Цесаревна заслушивалась. Иногда она тоненьким голоском своим пробовала вторить. И голоса их сливались в восторженной молитве.
Раз цесаревна спросила:
— А что, Алексей, ты не знаешь какого-нибудь романса, песенки или чего-нибудь из простого, нецерковного?
Разумовский задумался на минуту и запел известную малороссийскую песню:
Нежный задумчивый мотив и искренность гармонического малороссийского языка глубоко тронули цесаревну.

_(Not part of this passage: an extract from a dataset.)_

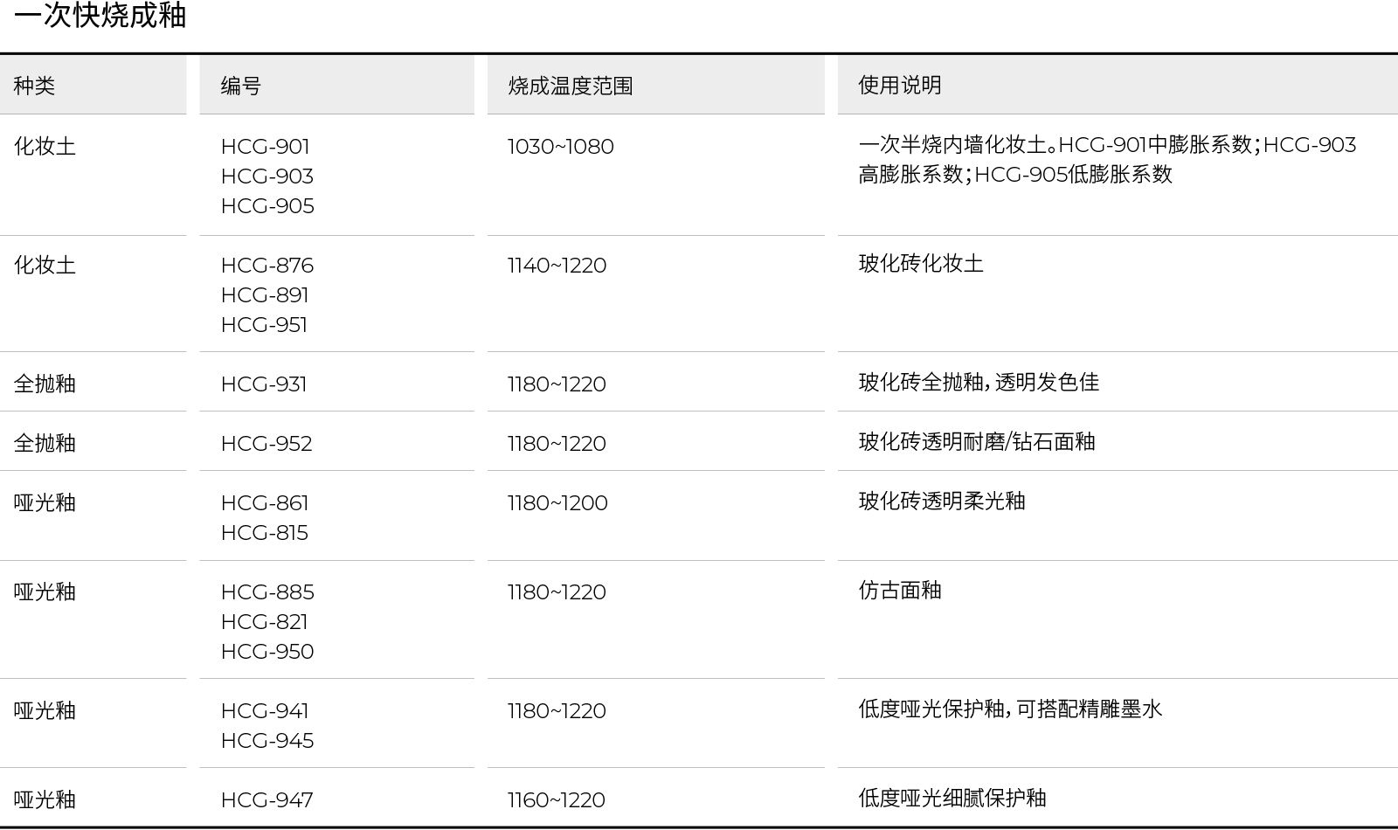The height and width of the screenshot is (830, 1398).
Task: Click the 使用说明 column header
Action: pos(900,85)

Перед ней пронеслось всё её детство: с её великим, вечно занятым и вечно озабоченным отцом, с доброй, но слабой и не владеющей собою матерью; потом интриги и злоба двора, где не было искреннего слова, где всё было ложь и притворство, где самое чувство едва только прикрывало порок. И она невольно стала думать о своём серденьке, растерзанном и размётанном бурями жизни прежде, чем оно получило истинный отзыв, прежде чем отразилось оно в чужом чувстве. Разумовский кончил и сидел задумчиво. Она просила повторить, взяла арфу, подобрала тон и запела вместе с ним. Разумовский её поправлял. Они спелись. И нежная, задушевная, грустная малороссийская песня неслась тихо и стройно по залам дворца.
После они стали часто петь вместе под аккомпанемент арфы. Цесаревна знакомила Разумовского с новыми произведениями итальянской музыки. Тогда в ходу был Спонтини, и Чимароза начинал уже свою славную музыкальную карьеру. Полные мелодии и чувства арии Чимарозы вполне совпадали с их голосами и с их внутренним чувством.